Data listing:
Segment Open

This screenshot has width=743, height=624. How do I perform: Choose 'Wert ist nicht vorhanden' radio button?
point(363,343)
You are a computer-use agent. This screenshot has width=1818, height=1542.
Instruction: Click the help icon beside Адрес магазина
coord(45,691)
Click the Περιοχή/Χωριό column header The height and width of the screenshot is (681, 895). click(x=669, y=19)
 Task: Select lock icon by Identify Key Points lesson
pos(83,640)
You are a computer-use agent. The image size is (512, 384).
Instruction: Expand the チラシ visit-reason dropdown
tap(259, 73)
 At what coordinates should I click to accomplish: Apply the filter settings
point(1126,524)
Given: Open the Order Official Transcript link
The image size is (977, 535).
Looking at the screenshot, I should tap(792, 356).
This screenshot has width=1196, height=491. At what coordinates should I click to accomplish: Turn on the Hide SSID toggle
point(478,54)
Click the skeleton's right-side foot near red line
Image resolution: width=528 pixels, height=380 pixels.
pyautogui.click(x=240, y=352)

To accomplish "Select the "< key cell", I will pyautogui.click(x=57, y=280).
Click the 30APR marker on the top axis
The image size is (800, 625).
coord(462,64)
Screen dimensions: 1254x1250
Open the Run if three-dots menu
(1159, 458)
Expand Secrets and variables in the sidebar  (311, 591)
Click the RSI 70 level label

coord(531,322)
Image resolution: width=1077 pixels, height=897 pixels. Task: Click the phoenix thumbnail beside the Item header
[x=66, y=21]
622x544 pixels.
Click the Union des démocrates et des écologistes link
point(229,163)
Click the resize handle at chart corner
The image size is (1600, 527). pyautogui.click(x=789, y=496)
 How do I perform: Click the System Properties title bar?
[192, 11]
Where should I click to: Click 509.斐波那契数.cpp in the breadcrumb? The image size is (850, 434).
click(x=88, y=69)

Segment Closed

Task description: Your reply should consist of all the records, restated exactly.

Answer to the exercise:
This screenshot has width=743, height=624. How do I perform: Choose 'Wert ist nicht vorhanden' radio button?
point(363,343)
You are a computer-use agent. This screenshot has width=1818, height=1542.
Instruction: Click the help icon beside Адрес магазина
coord(45,691)
Click the Περιοχή/Χωριό column header The height and width of the screenshot is (681, 895). click(x=669, y=19)
 Task: Select lock icon by Identify Key Points lesson
pos(83,640)
You are a computer-use agent. The image size is (512, 384).
Instruction: Expand the チラシ visit-reason dropdown
tap(259, 73)
 At what coordinates should I click to accomplish: Apply the filter settings
point(1126,524)
Given: Open the Order Official Transcript link
The image size is (977, 535).
Looking at the screenshot, I should tap(792, 356).
This screenshot has width=1196, height=491. At what coordinates should I click to accomplish: Turn on the Hide SSID toggle
point(478,54)
Click the skeleton's right-side foot near red line
Image resolution: width=528 pixels, height=380 pixels.
pyautogui.click(x=240, y=352)

To accomplish "Select the "< key cell", I will pyautogui.click(x=57, y=280).
Click the 30APR marker on the top axis
The image size is (800, 625).
coord(462,64)
Screen dimensions: 1254x1250
Open the Run if three-dots menu
(1159, 458)
Expand Secrets and variables in the sidebar  (311, 591)
Click the RSI 70 level label

coord(531,322)
Image resolution: width=1077 pixels, height=897 pixels. Task: Click the phoenix thumbnail beside the Item header
[x=66, y=21]
622x544 pixels.
Click the Union des démocrates et des écologistes link
point(229,163)
Click the resize handle at chart corner
The image size is (1600, 527). pyautogui.click(x=789, y=496)
 How do I perform: Click the System Properties title bar?
[192, 11]
Where should I click to: Click 509.斐波那契数.cpp in the breadcrumb? The image size is (850, 434).
click(x=88, y=69)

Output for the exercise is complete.